-- REQUIREMENT --
Go through the data below and work out how many lines contain "computer"; the answer is the number alone.

-- EXTRACTED DATA --
#####
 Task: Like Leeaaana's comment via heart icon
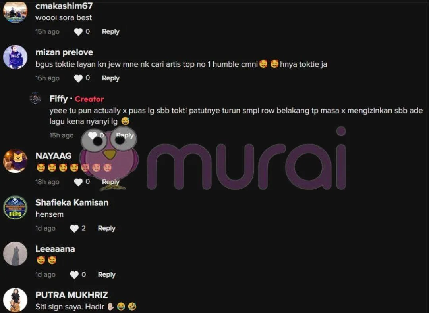click(x=74, y=275)
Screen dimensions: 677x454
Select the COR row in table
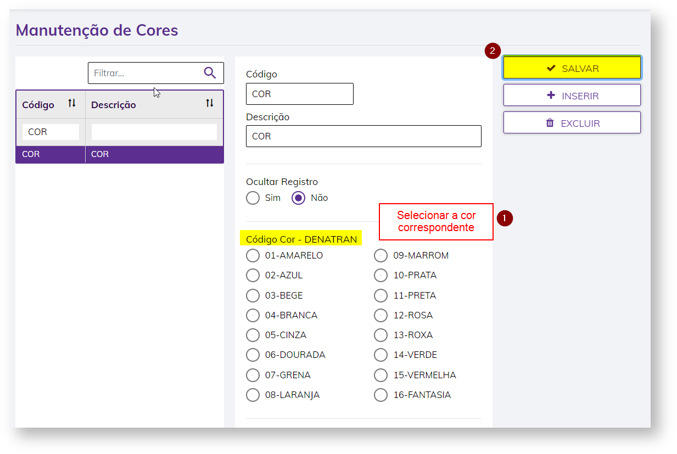tap(119, 154)
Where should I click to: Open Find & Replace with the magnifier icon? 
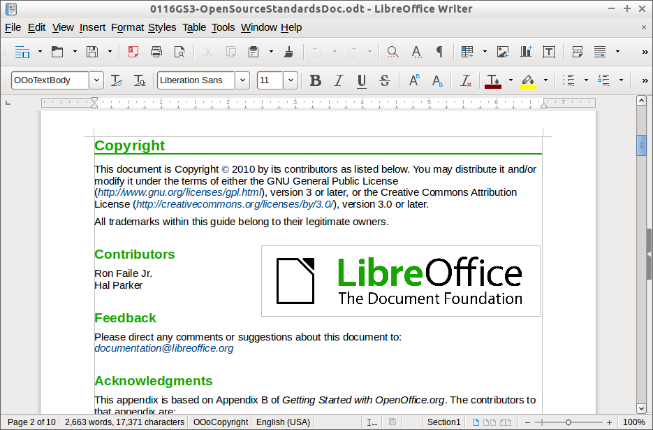click(x=392, y=52)
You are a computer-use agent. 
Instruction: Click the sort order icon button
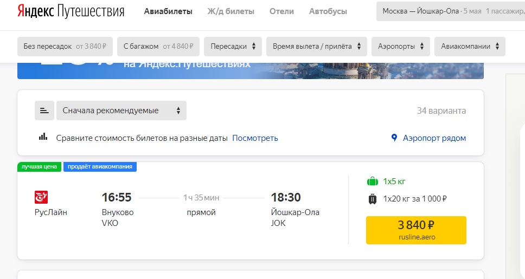(44, 111)
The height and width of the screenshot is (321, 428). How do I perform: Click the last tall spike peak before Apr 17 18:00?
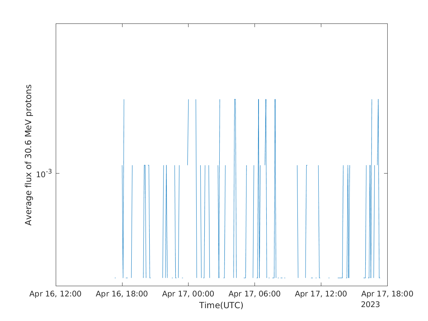coord(378,99)
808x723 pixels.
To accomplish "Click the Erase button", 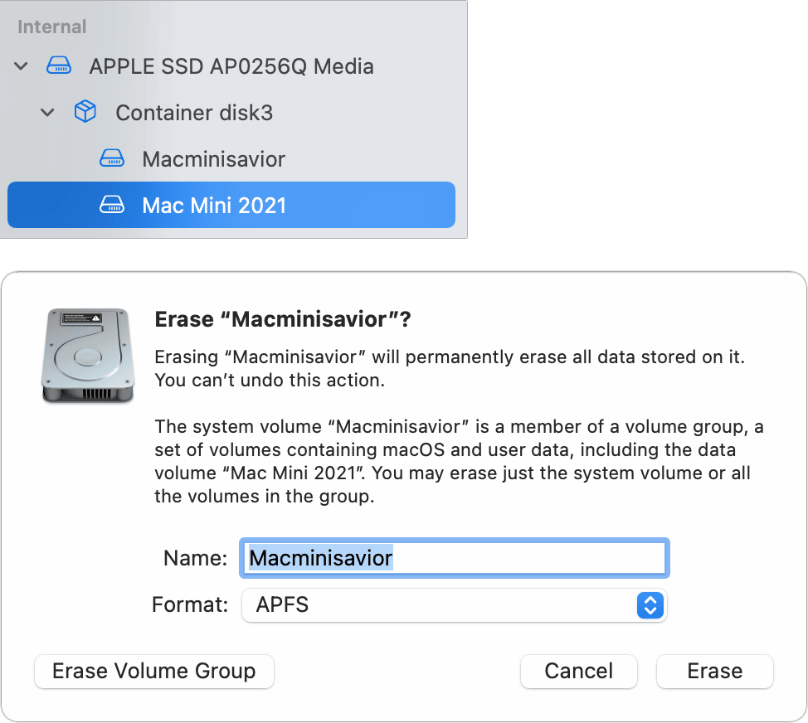I will [x=714, y=671].
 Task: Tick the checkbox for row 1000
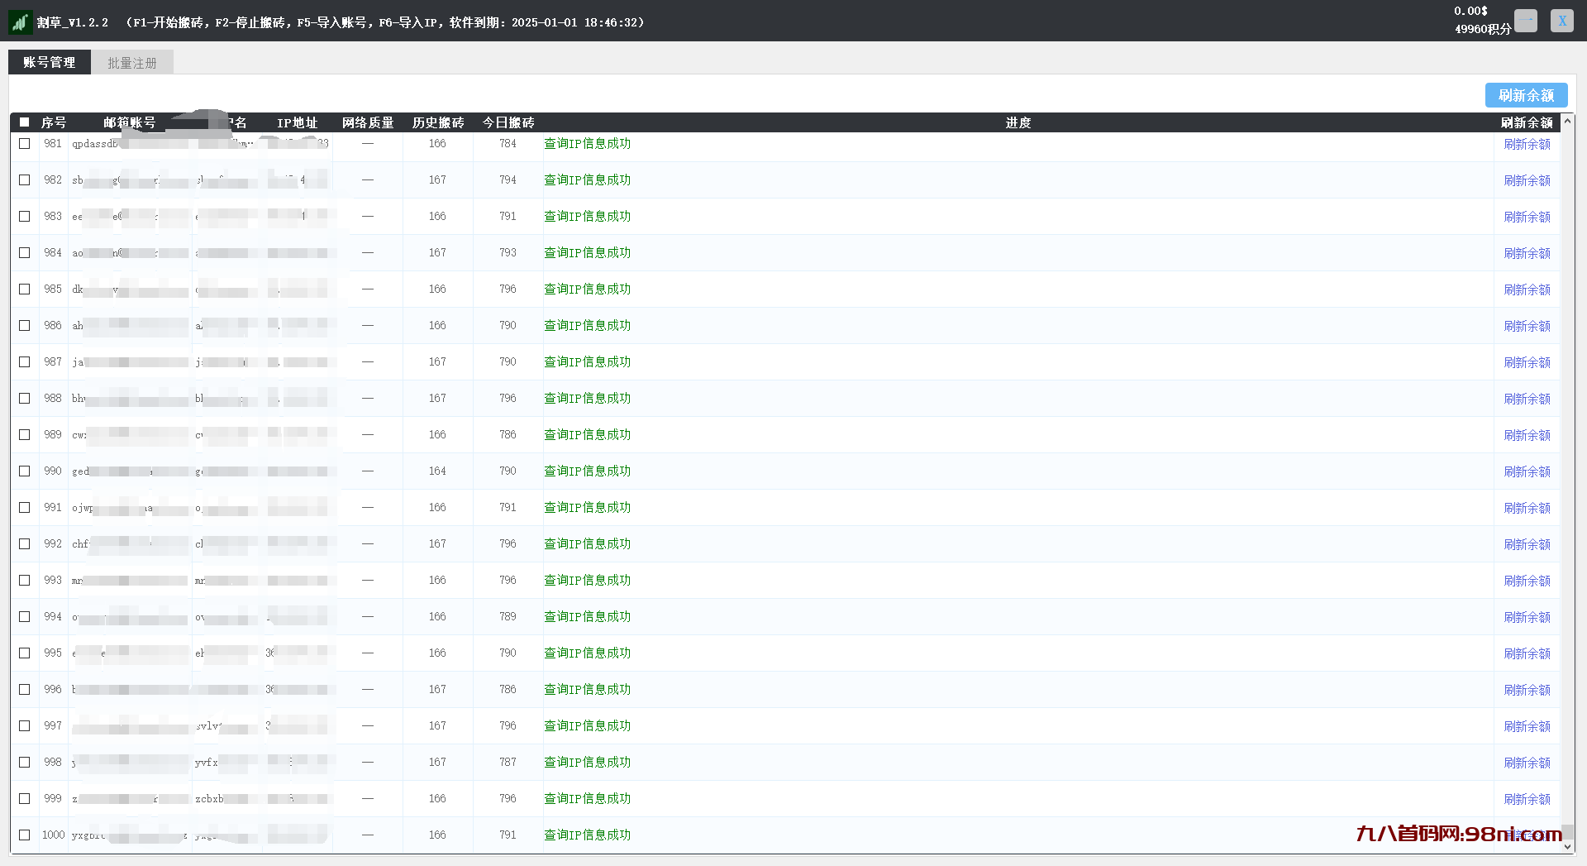pyautogui.click(x=25, y=835)
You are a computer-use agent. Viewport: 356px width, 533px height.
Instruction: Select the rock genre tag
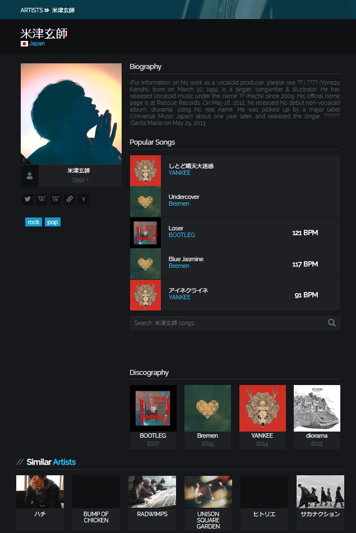click(34, 222)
#####
-- TASK ANSWER --
2